Sie wendet sich zu ihren Kollegen um und tastet nach ihrem karierten Taschentuch, findet aber nur eine Packung Feminon. Ein Aufschwatzprodukt von gestern aus der Apotheke. Wie alle anderen Mittelchen gegen Hitzeschübe wird auch dieses bis zum Ablaufdatum in ihrem altrosafarbenen Medizinschrank herumlungern, um dann in den Müll zu wandern. Bille wirft einen letzten Blick in Richtung See, an dessen Ufer sich zwei Schwäne und eine Handvoll Enten zu einer Morgenrunde versammeln. Das Ufer liegt ein gutes Stück entfernt. Noch haben die Tiere ihre Ruhe. Plötzlich flattert der Entenschwarm auf. War da doch jemand? Bille blinzelt, erkennt aber nichts. Eine Augenuntersuchung steht eigentlich auch an; die sollte sie wahrnehmen. Wo andere im Alter weitsichtig werden, schlägt bei ihr die Kurzsichtigkeit mehr und mehr zu. Sie wendet sich ab. Vermutlich nur die Schwäne, die ihr Revier markieren. Nach ein paar Schritten in Richtung ihrer Kollegen wendet sie sich noch einmal um. Der See lockt mit Stille und Zeitlosigkeit. Ein übermüdet wirkender Mann schlendert mit seinem Pinscher die Uckerpromenade in Richtung Hundestrand hinunter und vervollständigt das friedliche Bild. Bille seufzt. Das Einzige, was sie tun kann, ist, diese friedlichen Augenblicke zu inhalieren und sie einzuschließen in die Kämmerchen ihrer Seele. Jeden Augenblick wie diesen.
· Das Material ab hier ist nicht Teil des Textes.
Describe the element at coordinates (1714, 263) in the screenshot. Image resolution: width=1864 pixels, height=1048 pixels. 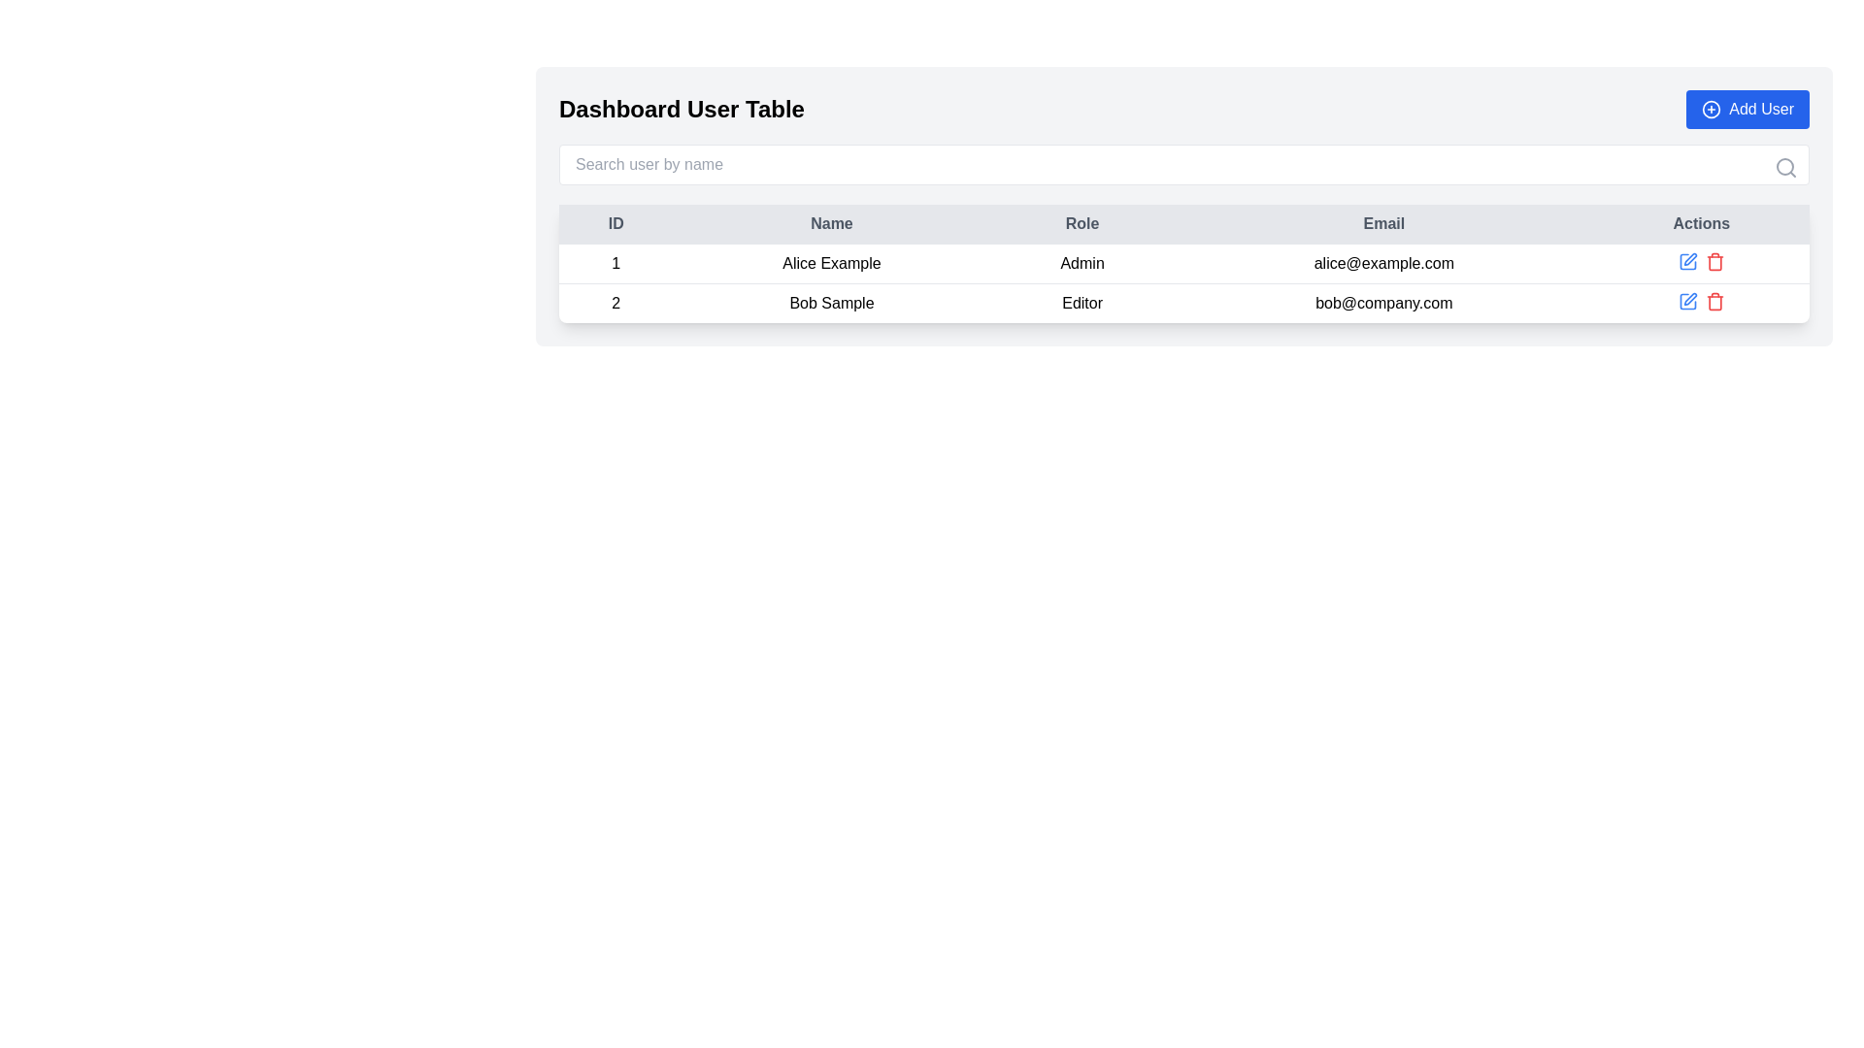
I see `the middle shape of the trash can icon in the Actions column, associated with Bob Sample's row` at that location.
Ein leises Ächzen entschlüpft ihr, als sie die Steinstufen nimmt. Hat Sybille Satanowsky Lust auf diesen Fall? Definitiv nicht. Im Gegensatz zu Molloffs morbidem Interesse mag Bille keine Leichen. Dennoch ist sie Polizistin geworden. Ein paar Schritte noch, dann ist sie da. Ein Kollege der Spurensicherung hält etwas Kleines, Durchsichtiges in den Händen. Beim Nähertreten meint sie zu erkennen, was es ist. Ein Glasengel mit einer Öse. Was man sich als Schmuck in die Fenster hängt, damit es das Licht einfängt. Sie mag den Kollegen nicht ansprechen. Maulfaul wie alle an diesem Morgen. Es eint sie. Und diese schläfrige Unlust gibt es als Bonus zur Brandenburger Wortknappheit dazu. Soll ihr recht sein. Zu gegebener Zeit würde sie es erfahren. Bille tritt noch näher und lauscht dem murmelnden Gespräch zweier anderer Kollegen.

„Erstickt. Kohlenmonoxidvergiftung. Sieht jedenfalls danach aus.“

„Vermutlich während der Rauchentwicklung eingeschlafen.“

„Warum schläft jemand Mitte Februar in einer Laube?“

„Obdachlos, verwahrlost, dement, alles möglich.“

„Wir müssen noch rauskriegen, wer das ist. Günter ist gerade drüben und klingelt die Bewohner raus, die wissen zumindest, wem die Hütte gehört.“

Bille betrachtet den Toten. Eins mit seiner Decke, die auf ihm liegt. Darunter ist der Brustkorb samt dem Rest seines Körpers so flach, dass ihn ihre Kollegen beim Betreten der verbrannten Holzlaube zuerst übersehen hatten. Der schmale Kopf ist zwischen die Kissen gerutscht. Nur ein paar Haare schauen hervor. Der Garten um die Hütte oder das, was davon übrig ist, verweist auf einen Eigner. Es würde nicht mehr lange dauern, bis man die Identität des Mannes bestimmt hatte, sollte es sich um den Besitzer handeln.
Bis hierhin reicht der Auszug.